The Story of the Totem Pole
The large interactive family exhibition The Story of the Totem Pole focuses on the Indians of the Northwest Coast of the United States and Canada. International masterpieces combined with the finest from its own collection, supplemented by modern art, topical interviews and reports create an impressive picture of the fascinating cultures of the Northwest Coast First Nations.
Especially for the exhibition, Museum Volkenkunde commissioned a group North American First Nation artists led by Rande Cook to create an 8 meter high totem pole. The masterpiece of the exhibition. The Northwest Coast First Nations are world-famous for their magnificent totem poles. The topic is amply observed in the exhibition.
Art of the Northwest Coast
First Nations of the Northwest Coast have a rich tradition in the field of art. Carved wooden masks frequently serve to decorate, for example, houses, canoes and furniture. According to tradition women were engaged in weaving wrap blankets and the art of braiding (hats and baskets). Important families commissioned these products, status symbols rich with mythical figures.

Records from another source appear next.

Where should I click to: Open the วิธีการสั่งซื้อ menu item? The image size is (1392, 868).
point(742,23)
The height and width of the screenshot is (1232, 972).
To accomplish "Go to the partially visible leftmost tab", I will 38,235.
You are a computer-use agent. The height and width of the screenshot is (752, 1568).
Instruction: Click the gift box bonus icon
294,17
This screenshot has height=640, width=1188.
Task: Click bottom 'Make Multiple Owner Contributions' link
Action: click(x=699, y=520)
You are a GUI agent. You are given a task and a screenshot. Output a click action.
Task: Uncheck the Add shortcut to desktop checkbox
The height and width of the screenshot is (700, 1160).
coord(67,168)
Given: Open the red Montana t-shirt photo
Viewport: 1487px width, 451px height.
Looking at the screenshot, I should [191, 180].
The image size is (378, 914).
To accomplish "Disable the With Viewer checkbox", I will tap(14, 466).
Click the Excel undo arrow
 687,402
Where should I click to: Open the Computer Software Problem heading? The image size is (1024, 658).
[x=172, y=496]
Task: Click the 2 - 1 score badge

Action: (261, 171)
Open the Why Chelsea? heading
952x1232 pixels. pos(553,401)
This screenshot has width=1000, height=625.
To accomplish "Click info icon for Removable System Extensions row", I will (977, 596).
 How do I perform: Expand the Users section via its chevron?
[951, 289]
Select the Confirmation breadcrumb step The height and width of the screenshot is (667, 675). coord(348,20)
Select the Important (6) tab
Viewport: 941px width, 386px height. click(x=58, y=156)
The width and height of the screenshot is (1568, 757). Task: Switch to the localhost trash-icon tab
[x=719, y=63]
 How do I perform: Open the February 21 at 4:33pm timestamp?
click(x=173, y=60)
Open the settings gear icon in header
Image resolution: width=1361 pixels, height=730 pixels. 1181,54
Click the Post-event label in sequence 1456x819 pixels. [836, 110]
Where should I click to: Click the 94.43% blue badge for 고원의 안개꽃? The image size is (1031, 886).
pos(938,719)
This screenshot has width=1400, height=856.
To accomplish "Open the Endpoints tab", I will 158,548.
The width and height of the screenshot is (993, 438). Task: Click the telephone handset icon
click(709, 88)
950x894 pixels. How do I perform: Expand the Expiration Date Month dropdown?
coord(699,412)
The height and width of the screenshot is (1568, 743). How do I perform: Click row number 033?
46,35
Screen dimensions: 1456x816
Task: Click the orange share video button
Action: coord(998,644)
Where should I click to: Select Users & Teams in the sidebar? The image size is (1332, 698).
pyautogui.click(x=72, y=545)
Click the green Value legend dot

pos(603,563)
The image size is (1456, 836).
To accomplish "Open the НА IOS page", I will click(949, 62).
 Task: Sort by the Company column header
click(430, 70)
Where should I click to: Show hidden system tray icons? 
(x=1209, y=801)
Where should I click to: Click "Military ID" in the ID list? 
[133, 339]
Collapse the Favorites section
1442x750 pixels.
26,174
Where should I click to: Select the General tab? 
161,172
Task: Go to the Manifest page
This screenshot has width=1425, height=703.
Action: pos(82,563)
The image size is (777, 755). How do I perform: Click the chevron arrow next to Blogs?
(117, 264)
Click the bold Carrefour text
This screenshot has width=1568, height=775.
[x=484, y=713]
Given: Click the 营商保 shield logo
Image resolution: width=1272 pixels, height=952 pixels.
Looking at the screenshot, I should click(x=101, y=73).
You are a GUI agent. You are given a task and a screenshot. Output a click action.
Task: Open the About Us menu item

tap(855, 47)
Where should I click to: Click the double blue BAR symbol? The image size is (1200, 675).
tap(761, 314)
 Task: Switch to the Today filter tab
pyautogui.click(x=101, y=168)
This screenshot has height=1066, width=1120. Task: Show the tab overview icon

Stories about ancestors in which mythological creatures played the main role were important ingredients of the numerous winter ceremonies and festivals celebrated during the long winters. Each community had its own stories. The most important ceremony of the Northwest Coast Indians was and, in 2012, still is the potlatch. It confirms host’s status and prestige. Aside from speeches and dancing, the most extraordinary part is the giving away of presents. The modern potlatch is primarily an expression of pride in one’s own culture.